Predicting parking space occupancy
Know before you go: predicting parking space occupancy by exploiting publicly accessible data
Global urban population is growing at rapid pace and as a result, the demand for mobility in urban areas is exploding. Nowadays, road networks become increasingly congested and as a consequence massive amounts of time, fuel and money are wasted. In certain urban areas, a significantly large amount of 30 to 45% of overall traffic is caused by cars in search of a parking space.
In an attempt to guide motorists towards vacant parking spaces, currently existing solutions provide real-time parking space availability information. These solutions are far from optimal, as the information disseminated might have already become obsolete by the time of arrival.
It would therefore be of great benefit to motorists when parking space availability upon arrival can be predicted in an accurate manner well ahead of time.
Although previous research has attempted to predict parking space by including external variables in predictive models, it falls short in attributing significant attention to the identification of external variables that are capable of improving accuracy obtained from prediction algorithms.
Furthermore, prior literature has failed to investigate the impact of extending the time horizon of predictions on the prediction error of the models.
- we identify to what extent the inclusion of external, publicly accessible data in the parking space prediction model influences its predictive performance and
- we assess the effect of extending the forecasting horizon up to 24 hours on the predictive performance of parking space prediction models.
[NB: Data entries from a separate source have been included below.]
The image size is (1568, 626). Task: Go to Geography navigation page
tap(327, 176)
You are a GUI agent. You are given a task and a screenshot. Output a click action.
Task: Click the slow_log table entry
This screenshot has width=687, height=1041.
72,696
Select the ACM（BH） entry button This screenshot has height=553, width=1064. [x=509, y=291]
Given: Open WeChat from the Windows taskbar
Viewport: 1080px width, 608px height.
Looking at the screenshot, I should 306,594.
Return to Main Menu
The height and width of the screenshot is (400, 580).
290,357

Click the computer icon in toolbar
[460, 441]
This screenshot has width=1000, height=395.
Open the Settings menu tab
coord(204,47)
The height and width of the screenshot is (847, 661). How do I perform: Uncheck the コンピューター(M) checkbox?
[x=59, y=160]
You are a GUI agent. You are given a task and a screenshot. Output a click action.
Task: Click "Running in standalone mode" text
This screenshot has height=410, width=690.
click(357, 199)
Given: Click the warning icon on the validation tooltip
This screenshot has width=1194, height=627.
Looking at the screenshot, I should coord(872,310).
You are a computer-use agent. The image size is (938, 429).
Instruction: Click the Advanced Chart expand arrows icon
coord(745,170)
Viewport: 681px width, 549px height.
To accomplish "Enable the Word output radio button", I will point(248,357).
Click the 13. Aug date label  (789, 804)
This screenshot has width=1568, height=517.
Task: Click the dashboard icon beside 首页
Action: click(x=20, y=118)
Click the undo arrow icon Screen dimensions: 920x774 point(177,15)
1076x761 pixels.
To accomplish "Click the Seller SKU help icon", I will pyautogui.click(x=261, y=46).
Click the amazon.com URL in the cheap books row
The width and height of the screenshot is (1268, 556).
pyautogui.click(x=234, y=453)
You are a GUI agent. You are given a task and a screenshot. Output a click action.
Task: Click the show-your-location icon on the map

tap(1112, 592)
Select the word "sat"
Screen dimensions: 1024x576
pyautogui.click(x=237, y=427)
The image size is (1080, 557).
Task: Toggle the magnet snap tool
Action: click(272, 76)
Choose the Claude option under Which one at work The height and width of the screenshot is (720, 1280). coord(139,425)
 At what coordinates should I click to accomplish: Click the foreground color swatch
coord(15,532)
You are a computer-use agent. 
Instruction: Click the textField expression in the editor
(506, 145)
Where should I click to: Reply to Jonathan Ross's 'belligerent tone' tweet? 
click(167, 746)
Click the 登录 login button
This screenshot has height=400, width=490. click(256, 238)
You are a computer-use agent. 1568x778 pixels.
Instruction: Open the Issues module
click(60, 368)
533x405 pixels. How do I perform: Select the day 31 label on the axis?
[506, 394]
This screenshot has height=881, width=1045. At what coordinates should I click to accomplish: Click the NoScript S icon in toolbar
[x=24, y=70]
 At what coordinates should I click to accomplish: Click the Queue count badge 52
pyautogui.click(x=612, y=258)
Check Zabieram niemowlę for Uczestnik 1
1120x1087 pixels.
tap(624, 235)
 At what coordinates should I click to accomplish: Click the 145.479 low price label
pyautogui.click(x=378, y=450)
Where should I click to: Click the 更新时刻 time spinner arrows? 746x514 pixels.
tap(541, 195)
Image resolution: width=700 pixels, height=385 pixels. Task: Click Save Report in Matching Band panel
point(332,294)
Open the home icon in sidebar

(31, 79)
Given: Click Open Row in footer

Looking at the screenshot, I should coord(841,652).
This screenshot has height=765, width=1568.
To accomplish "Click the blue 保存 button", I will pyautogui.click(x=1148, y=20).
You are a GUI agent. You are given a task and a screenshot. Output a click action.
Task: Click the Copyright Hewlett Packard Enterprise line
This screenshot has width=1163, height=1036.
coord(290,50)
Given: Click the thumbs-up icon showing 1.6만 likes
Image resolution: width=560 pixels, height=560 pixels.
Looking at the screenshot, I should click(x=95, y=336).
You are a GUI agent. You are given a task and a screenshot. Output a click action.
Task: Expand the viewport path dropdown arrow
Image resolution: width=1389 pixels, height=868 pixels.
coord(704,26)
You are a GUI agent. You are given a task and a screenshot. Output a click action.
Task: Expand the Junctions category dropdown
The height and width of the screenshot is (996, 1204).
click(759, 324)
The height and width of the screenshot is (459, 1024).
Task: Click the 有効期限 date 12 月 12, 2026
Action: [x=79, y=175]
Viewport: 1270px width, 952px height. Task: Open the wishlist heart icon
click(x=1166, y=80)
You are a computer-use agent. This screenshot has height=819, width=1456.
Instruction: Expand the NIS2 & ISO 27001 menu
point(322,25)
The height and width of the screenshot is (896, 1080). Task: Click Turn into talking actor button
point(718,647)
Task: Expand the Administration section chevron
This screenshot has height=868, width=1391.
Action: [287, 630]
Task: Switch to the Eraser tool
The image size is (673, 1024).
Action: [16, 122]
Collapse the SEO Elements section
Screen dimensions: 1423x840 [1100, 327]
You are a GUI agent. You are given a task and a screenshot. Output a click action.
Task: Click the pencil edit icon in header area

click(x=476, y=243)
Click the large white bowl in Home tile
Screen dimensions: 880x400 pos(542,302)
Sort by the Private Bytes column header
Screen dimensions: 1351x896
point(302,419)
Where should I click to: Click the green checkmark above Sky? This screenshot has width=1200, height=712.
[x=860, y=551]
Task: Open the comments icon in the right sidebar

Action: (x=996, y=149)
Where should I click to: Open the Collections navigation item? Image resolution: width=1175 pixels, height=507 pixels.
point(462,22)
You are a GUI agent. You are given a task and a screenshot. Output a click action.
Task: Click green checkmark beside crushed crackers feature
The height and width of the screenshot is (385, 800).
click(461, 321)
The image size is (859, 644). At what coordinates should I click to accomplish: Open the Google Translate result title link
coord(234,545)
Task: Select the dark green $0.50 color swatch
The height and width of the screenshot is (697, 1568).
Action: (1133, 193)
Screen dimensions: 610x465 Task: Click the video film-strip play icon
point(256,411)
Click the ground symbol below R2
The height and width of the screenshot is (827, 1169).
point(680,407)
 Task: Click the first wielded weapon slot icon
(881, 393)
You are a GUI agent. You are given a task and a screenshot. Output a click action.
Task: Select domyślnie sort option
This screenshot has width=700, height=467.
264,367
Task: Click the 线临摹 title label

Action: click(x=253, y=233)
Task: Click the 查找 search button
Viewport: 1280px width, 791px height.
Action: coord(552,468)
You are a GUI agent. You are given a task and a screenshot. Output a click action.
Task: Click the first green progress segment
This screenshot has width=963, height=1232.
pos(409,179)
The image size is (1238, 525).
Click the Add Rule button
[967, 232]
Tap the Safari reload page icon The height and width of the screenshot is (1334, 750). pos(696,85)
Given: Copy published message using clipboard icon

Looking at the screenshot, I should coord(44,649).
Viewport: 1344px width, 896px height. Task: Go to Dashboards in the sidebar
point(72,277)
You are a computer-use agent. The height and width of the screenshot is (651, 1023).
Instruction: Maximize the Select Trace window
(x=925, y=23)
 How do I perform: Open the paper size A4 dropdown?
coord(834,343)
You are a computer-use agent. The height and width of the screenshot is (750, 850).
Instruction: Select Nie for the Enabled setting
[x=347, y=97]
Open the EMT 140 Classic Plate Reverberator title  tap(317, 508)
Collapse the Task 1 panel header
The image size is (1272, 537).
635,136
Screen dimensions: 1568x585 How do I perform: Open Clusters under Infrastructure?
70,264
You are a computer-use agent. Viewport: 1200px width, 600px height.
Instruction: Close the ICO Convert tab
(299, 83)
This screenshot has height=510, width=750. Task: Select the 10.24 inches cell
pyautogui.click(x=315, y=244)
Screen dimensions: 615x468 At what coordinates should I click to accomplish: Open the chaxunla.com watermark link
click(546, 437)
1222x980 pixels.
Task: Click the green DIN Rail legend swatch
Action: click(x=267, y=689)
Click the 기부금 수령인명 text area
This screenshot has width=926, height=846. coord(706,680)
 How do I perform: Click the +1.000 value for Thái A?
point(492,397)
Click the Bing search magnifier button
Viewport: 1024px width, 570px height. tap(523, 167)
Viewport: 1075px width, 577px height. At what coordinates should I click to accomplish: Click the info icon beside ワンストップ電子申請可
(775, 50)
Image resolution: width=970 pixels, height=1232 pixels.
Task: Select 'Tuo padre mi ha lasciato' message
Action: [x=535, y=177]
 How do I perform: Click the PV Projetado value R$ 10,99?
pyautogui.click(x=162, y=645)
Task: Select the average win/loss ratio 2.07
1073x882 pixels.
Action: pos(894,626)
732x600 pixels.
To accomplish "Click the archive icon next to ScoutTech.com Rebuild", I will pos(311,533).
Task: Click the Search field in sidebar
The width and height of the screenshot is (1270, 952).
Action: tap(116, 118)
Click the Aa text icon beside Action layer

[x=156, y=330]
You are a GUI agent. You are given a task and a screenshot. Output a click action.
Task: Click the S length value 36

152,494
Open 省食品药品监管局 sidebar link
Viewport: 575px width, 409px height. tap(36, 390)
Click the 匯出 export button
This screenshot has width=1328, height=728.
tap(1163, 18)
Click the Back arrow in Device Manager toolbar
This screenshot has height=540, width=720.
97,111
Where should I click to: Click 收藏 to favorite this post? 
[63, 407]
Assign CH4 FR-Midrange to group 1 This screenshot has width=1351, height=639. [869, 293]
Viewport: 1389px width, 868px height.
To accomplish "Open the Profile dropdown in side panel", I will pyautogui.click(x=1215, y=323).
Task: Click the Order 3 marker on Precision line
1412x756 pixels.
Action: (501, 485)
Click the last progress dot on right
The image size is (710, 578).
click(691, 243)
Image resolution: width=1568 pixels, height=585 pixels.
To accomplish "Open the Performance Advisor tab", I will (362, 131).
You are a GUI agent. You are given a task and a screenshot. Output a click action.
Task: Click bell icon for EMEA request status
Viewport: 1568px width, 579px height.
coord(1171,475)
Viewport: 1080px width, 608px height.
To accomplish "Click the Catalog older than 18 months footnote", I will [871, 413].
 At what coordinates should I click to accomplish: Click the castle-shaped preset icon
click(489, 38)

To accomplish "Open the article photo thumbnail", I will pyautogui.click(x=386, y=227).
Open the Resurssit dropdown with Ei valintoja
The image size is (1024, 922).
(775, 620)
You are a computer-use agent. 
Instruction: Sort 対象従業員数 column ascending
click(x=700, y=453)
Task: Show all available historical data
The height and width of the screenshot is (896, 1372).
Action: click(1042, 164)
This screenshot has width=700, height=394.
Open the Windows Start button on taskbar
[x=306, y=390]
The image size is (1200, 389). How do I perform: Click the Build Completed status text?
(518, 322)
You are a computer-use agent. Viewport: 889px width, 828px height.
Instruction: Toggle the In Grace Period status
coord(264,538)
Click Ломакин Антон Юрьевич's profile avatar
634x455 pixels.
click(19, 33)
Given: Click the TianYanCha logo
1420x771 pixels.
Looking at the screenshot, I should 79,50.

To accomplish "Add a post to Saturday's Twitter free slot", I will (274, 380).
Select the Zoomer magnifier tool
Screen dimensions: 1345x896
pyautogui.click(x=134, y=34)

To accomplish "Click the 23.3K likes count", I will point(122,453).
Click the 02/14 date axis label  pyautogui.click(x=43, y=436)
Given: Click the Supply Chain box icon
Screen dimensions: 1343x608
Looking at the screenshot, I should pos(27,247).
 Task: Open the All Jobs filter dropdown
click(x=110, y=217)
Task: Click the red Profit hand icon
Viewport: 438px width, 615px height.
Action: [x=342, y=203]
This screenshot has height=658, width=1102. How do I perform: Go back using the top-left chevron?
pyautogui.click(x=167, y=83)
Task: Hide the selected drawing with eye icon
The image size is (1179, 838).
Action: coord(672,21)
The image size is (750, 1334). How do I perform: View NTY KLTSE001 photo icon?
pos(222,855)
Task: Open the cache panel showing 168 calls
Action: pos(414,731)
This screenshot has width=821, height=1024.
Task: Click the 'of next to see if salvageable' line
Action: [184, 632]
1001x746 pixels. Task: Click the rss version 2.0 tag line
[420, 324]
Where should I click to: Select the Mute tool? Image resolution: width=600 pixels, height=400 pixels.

Inclusion of external variables
For this purpose, we leverage data on three distinct parking facilities in the city of Amsterdam, the Netherlands. Our research shows that the inclusion of external variables in prediction models for parking space occupancy can significantly improve its performance. Compared to baseline models that only leverage historical occupancy, we are able to reduce error rates with up to 49.15% by including external variables.
However, the choice for which external data sources to include in these models is heavily dependent on the parking facility studied and the predictive modelling technique used. Nevertheless, we find evidence that including Fourier terms as external variables leads to improved forecast accuracy in nearly all situations.
Inclusion of event information
Furthermore, we find that the inclusion of event information as external variables in Artificial Neural Networks leads to significant forecast improvements, particularly for parking facilities situated in areas where (large-scale) events happen on a regular basis.
Moreover, we find that including all external variables into the predictive model, does not necessarily lead to the best predictive model in terms of accuracy.
Furthermore, our results show that, although forecast errors increase rapidly for small step ahead predictions, error rates typically converge to a stable and acceptable maximum error rate after predicting six hours ahead of time. This paves the way for informing motorists by disseminating parking space predictions in real time via web-based - or smartphone applications or other media.